第267章 高阳血誓三百年:从孙承宗守土到孙中山破清的历史回响(2 / 3)

—他知道,这只是暂时的安稳,辽东的仗,还得打下去。

可他没料到,暗箭比后金的铁骑来得更快。宫里的魏忠贤正借着皇帝的宠信,把爪子伸遍朝堂。
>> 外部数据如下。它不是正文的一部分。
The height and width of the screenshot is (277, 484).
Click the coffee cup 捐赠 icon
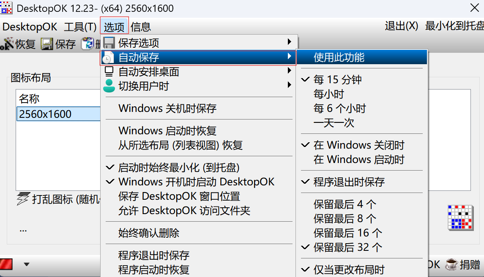452,264
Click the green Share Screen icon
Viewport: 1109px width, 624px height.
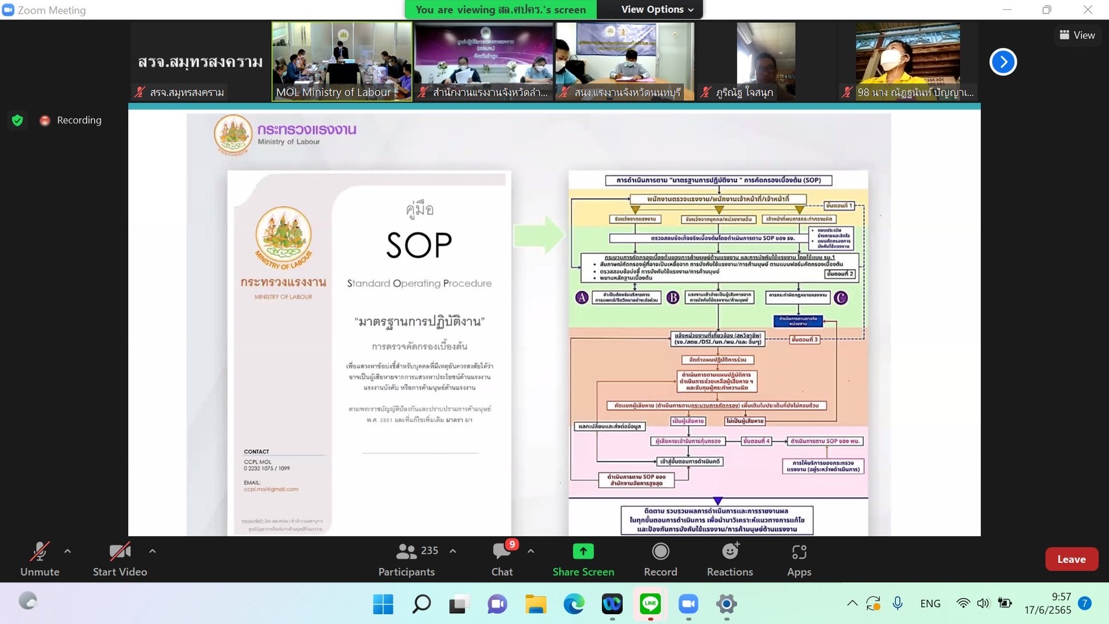583,551
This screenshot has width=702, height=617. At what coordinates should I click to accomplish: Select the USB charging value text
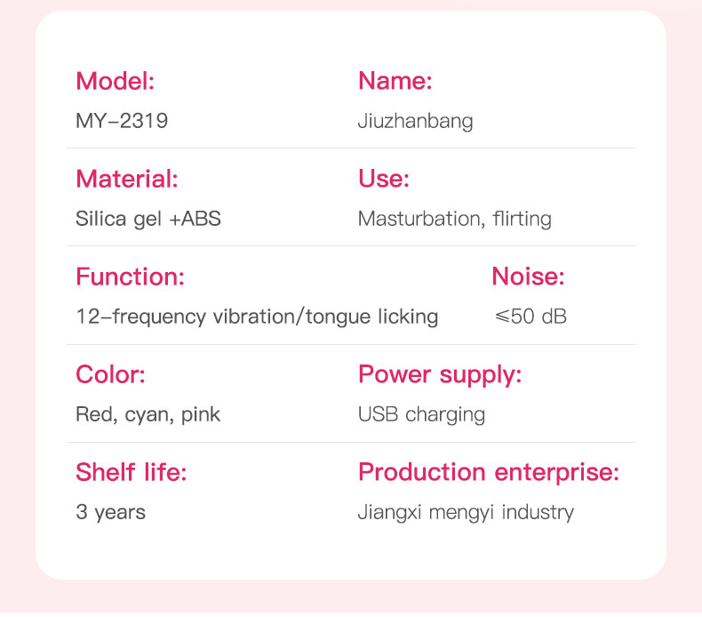[x=421, y=414]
他听说孙承宗在边关威望高,就派人送去金银绸缎,想拉他入伙,孙承宗原封不动地把东西退了回去;魏忠贤又想派自己的心腹去边关监军,美其名曰“慰劳军队”,实则想插手兵权,孙承宗直接上书皇帝:“宦官监军,自古是兵祸之源,万万不可。”

这话像根刺,扎进了魏忠贤的心里。他记恨上了这个不给面子的蓟辽督师,开始在皇帝面前吹风,说“孙承宗在边关拥兵自重,恐有反心”,又唆使手下的官员弹劾孙承宗“浪费军饷,毫无战功”。天启帝本就耳根软,听得多了,也渐渐对孙承宗起了疑心。孙承宗在边关听到风声,看着自己亲手修的防线,又想起那些跟着自己出生入死的士兵,心里像压了块石头。他知道,再待下去,不仅干不成事,还可能连累手下,索性上书请辞,回了高阳老家。

归乡那天,士兵们在路边跪了一路,有的哭着问“督师您还回来吗?”,孙承宗勒住马,望着辽东的方向,只说了句“守好防线,守好家”,就调转马头,再也没回头。
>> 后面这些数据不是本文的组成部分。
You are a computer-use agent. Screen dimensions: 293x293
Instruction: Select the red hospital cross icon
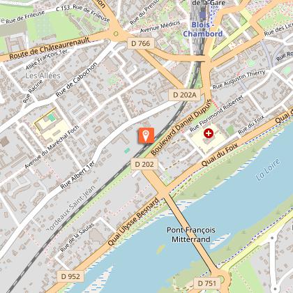209,133
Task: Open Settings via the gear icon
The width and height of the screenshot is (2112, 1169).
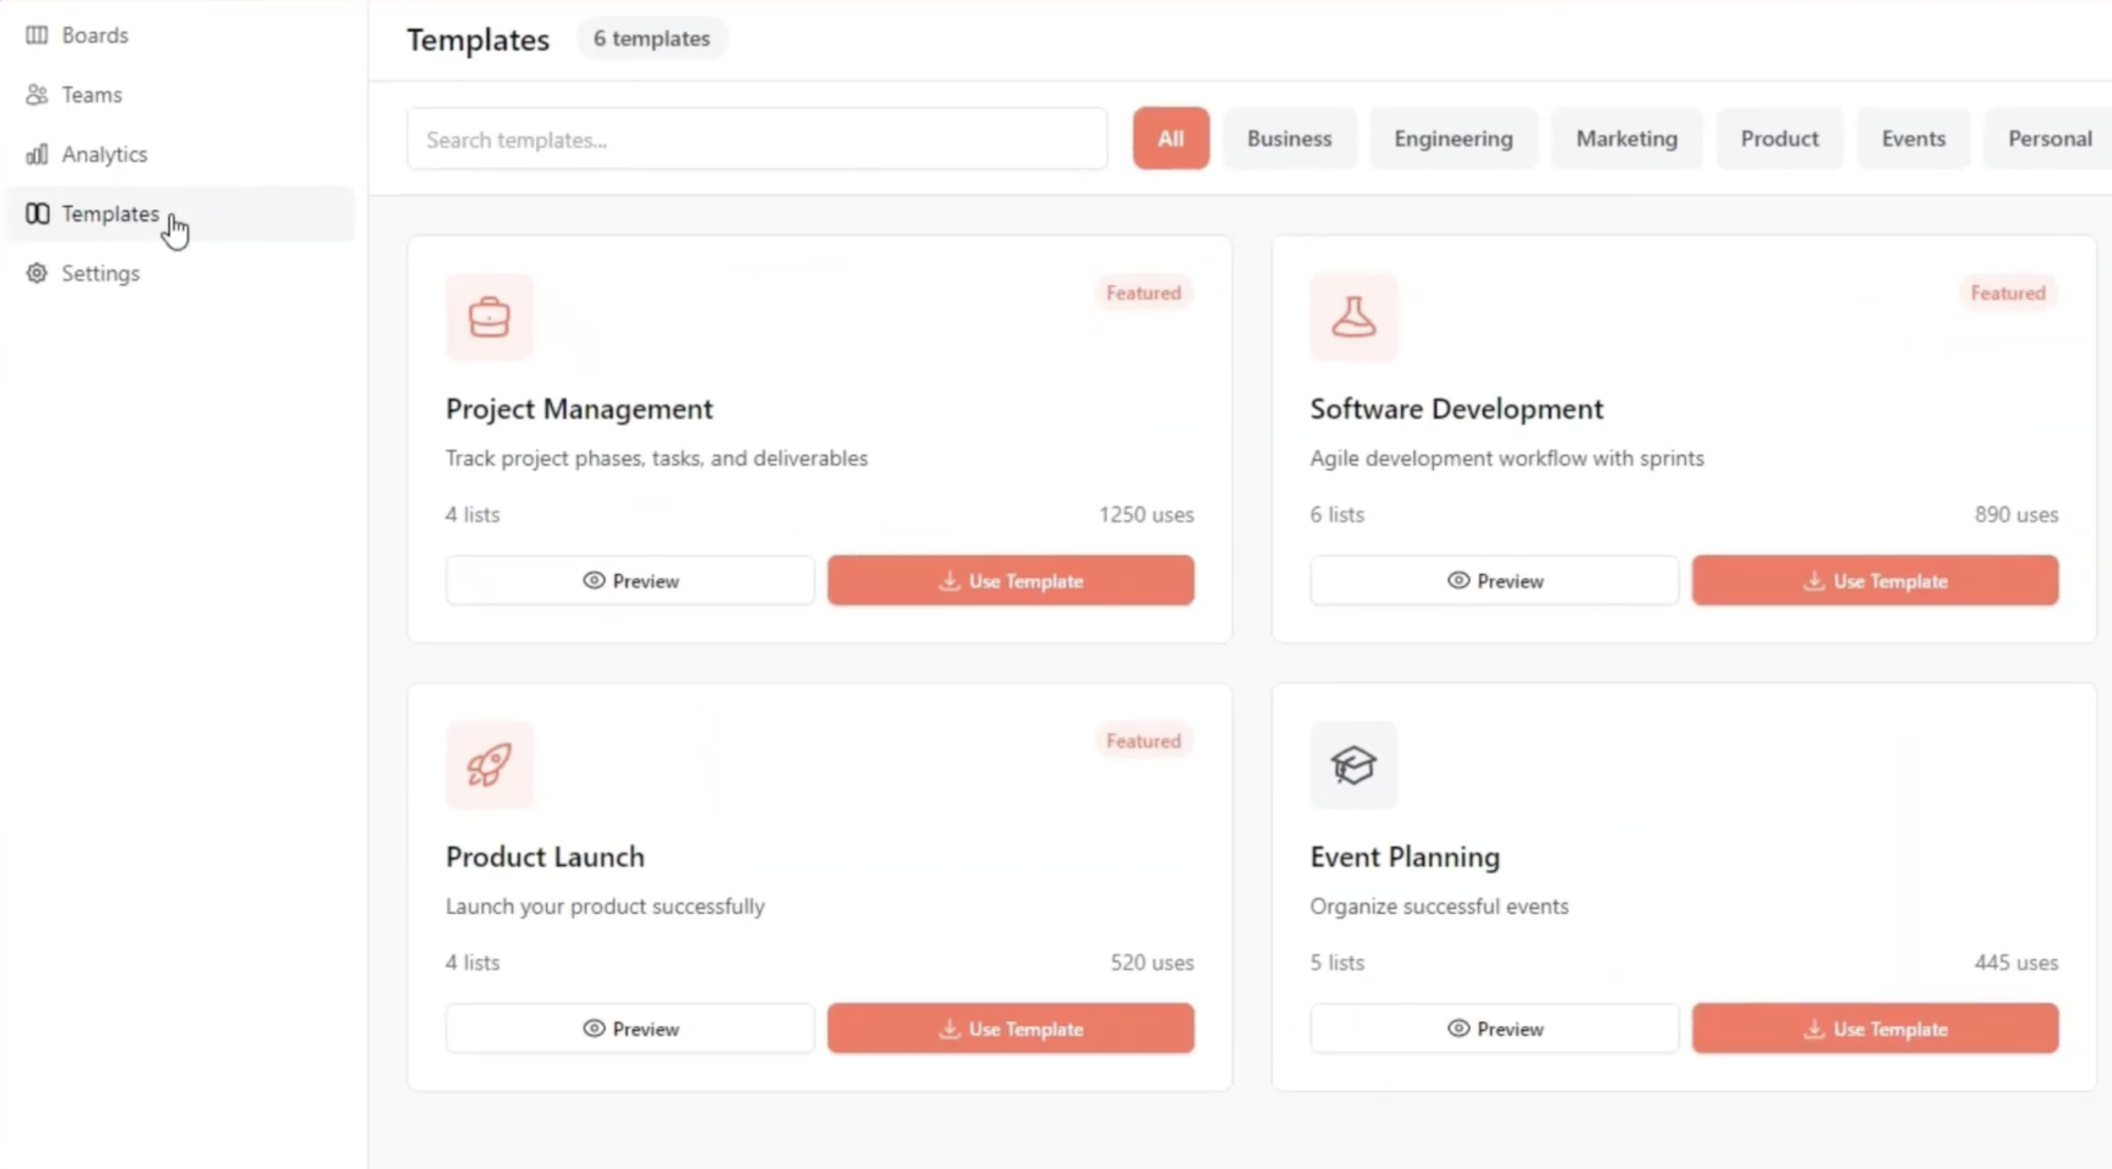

回到高阳的孙承宗,成了个普通的乡绅。他在院里种了菜,平日里读读书,教族里的孩子识字,可夜里总能听见远处传来的烽烟声——后金的兵,还在往南打。他常常站在院墙上,望着北方,手里攥着块从辽东带回来的城砖,砖上还留着火炮轰击的痕迹。

转机在崇祯元年到来。天启帝驾崩,崇祯帝即位,想重振朝纲,第一件事就是想起了被罢免的孙承宗。可没等孙承宗喘过气,皇太极就带着清军(此时后金已改国号为清)大举南下,一路打到了北京城外。崇祯帝急得团团转,派快马去高阳请孙承宗“出山救驾”。

七十三岁的孙承宗,接到圣旨时正在地里种麦子。他扔掉锄头,回屋换上多年未穿的官袍,带着几个族里的年轻人,星夜赶往北京。到了京城,他没顾上休息,就登上城楼,看着城外密密麻麻的清军营帐,沉着地调兵遣将——他召集了一批敢死队,趁夜突袭清军大营,烧了他们的粮草;又组织民夫修复城墙,在城墙上架起大炮。清军没想到城里突然来了个硬茬,攻了半个月没攻下来,只好撤兵。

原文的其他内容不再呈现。